As you can no doubt imagine, I spend a lot of time considering the possible states of dress before, during and after a spanking. Every detail has to fit the story, the characters, and the setting. If I get it wrong, the story falls flat and an otherwise perfect scene is forgotten before it is even read. Whatever your preferences, I’m sure you’ll agree the attire (On, off, or somewhere in-between) plays a prominent role in the fantasy.


AL said...


thank you for the interesting topic.I would have to agree in my opinion uniforms are a favorite(school outfits)...the other state of dress that is good to is when pants are at ankles,and like you said if the spankee has a bit of a attitude just baring the bottom may not be enough it may call for complete removal of clothing...oh and just thought I would mention liked when you said shoes UH place cause naked usually means no shoes LOL good line.
thanks for the post enjoyed it
AL :)

Paul said...

I was passing through, not really expecting anything.

I find that I really prefer to make my own illustrations.

I absolutely agree that setting the scene is vital, but for me well chosen words do it much better than do pictures.

Your talent lies in your writing,
one of your strengths is descriptive writing.

I'm the sort of person who prefers the radio to the television, because the pictures are better.

Of course this is all about point of view.

Ash you are on the way to becoming a consummate writer, please walk your own path.

I will still read you whether you use illustrations or not.

Warm hugs,

Ashley J said...

Al, Glad you enjoyed my little essay. lol.

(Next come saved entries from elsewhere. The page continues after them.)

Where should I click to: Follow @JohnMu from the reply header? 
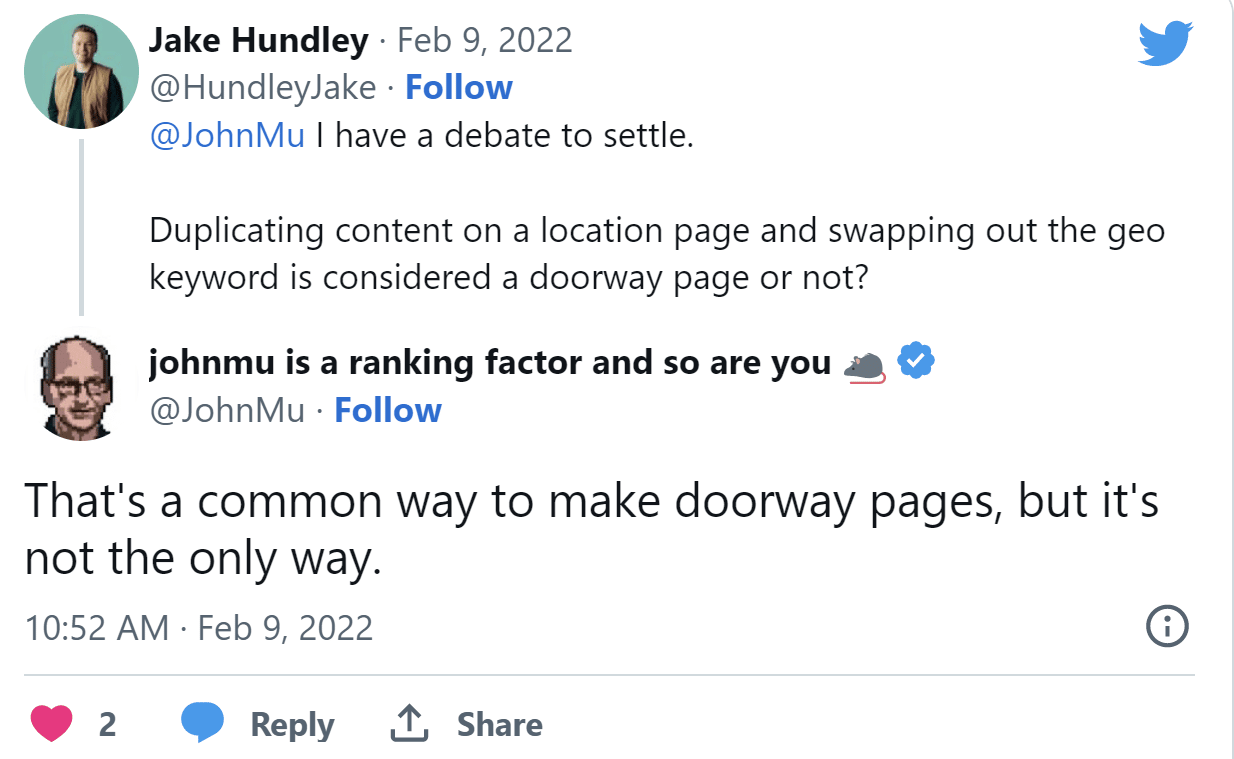(x=387, y=411)
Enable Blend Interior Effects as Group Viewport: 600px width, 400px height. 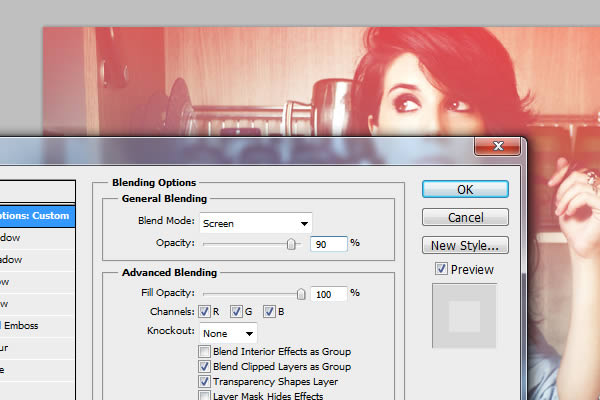205,352
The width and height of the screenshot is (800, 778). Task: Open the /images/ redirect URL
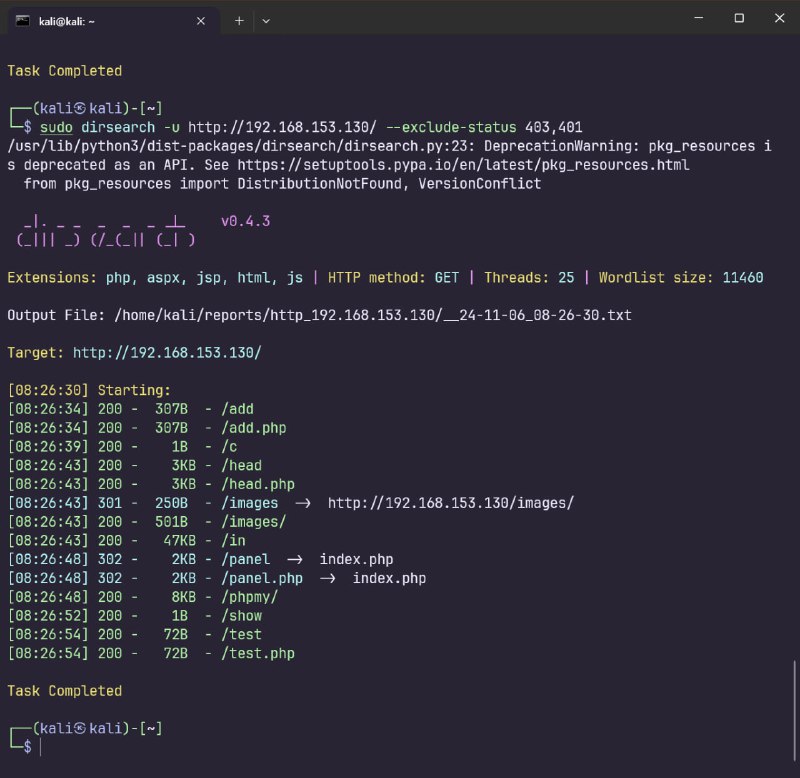click(x=450, y=503)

It's amazing the dribble that comes out of my fingers some days. I do think the clothing plays a crucial role in story development, but what makes it so difficult is that what clothes make the story, various greatly from person to person. I guess that's why I keep writing stories as varied as I can imagine them.

Paul, I know, I broke my schedule and posted out of the blue for no apparent reason. What was I thinking? For what's it worth, I agree with you in principle. The story, its words, arrangement, emotion, are all far more important than any illustration. The imagination paints pictures far better than any artist or camera in the world and I take great pleasure in finding the right words to guide a reader into imagining the scene that is playing in my head. I don't always succeed entirely, but when I do, it feels great.

Images, illustrations, etcetera, are more tools to help capture interest than anything else. The short tales I write for Friday's are a great example. I use the image accompany them as a type of springboard to find a story, but the images can only tell a small portion of the whole story, the rest is created in the imagination and viewed there.